Lawler reconhece que há entre os usuários dos
nootrópicos uma "confusão sobre que substâncias usar e como
tomá-las", e que há muita gente que está se aproveitando disso para ganhar
dinheiro.
"Se você está pensando em comprar pela
internet, tenha cuidado", adverte.
'É melhor fazer
exercício'
Lucien Thomson, professor de neurociência da
Universidade do Texas em Dallas, põe em dúvida a eficácia de muitos dos
nootrópicos. "Os estudos já realizados não são conclusivos", afirmou
à BBC.
"Muitos dos sistemas neurotransmissores
que conhecemos e que e estão ligados à memória também participam de outros
processos. Se você tomar algo para melhorar a memória, estará afetando também
outras funções cerebrais, com efeitos imprevisíveis", continuou.
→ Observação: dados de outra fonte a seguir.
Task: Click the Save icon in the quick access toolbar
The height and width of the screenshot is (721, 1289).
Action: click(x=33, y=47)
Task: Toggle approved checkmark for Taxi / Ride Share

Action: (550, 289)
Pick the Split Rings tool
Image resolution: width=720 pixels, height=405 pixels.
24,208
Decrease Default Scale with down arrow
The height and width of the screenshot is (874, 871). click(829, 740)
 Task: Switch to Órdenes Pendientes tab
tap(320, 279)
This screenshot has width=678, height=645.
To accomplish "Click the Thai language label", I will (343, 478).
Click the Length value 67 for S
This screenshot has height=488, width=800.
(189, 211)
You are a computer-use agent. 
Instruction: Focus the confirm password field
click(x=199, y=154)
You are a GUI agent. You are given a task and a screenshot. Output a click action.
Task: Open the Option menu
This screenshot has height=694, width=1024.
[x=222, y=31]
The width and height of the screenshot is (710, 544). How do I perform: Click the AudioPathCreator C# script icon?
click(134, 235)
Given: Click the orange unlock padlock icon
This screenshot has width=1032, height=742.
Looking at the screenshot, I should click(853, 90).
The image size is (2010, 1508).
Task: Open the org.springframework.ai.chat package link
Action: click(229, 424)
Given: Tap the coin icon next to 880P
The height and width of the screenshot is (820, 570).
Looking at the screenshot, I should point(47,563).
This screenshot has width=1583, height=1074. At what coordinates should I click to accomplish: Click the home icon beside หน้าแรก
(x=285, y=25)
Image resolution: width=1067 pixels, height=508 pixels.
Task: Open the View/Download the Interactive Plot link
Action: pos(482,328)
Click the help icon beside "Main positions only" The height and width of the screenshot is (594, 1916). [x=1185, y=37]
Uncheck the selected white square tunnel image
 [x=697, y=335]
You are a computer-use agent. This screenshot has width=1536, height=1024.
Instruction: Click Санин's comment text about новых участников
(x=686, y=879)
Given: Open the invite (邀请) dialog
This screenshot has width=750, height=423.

"Além disso, não é possível controlar as quantidades dessas substâncias que as pessoas andam tomando. Sem uma supervisão adequada e considerar os possíveis efeitos colaterais, as consequências podem ser perigosas", disse o especialista.
Segundo
ele, a melhor estratégia para melhorar as funções cognitivas é manter uma boa
saúde.
"Sabemos
que a atividade cerebral melhora com o exercício. As pessoas levam um estilo de
vida sedentário e querem resolver isso com uma pílula, o que é absurdo",
afirmou.
Para o
especialista, é preciso ainda estimular a mente. "Fazendo palavras
cruzadas, por exemplo, e mantendo uma vida social. E não me refiro às redes
sociais, mas sim conversar com outras pessoas. Tudo isso traz benefícios à
memória."
Thomson
não nega que alguns remédios possam trazer benefícios para a memória, mas
ressalta que, nos estudos já realizados, a maioria do que é vendido como
nootrópico não levou a efeitos positivos.